--- START OF Task material ---

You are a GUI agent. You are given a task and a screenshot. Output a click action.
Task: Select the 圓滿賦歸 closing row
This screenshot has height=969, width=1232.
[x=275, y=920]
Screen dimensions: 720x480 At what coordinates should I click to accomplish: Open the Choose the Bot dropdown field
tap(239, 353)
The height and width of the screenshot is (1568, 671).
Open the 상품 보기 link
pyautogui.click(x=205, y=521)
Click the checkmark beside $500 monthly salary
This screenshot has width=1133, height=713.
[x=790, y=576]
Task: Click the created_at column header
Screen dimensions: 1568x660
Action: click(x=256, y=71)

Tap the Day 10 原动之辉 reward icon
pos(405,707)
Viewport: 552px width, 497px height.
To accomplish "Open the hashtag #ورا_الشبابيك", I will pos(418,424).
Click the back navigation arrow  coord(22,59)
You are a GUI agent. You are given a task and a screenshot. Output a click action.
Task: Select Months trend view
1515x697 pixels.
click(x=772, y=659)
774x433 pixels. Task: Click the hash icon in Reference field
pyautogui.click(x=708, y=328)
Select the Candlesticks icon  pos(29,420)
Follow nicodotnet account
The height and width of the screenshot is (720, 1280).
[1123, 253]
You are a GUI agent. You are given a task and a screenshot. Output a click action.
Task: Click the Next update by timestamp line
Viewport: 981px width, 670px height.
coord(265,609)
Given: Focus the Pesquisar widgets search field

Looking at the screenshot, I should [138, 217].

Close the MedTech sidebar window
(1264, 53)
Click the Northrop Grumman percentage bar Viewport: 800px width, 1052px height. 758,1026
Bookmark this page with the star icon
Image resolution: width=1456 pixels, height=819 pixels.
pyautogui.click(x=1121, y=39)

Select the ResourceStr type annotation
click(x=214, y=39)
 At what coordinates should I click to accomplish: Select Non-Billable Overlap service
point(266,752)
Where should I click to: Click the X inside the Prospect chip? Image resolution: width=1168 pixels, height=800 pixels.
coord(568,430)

--- END OF Task material ---

Instruction:
Reproduce the data verbatim, beginning at the line that contains "Where should I" and stopping after the final line of the data.

Complete output:
Where should I click to: Click the X inside the Prospect chip? Image resolution: width=1168 pixels, height=800 pixels.
coord(568,430)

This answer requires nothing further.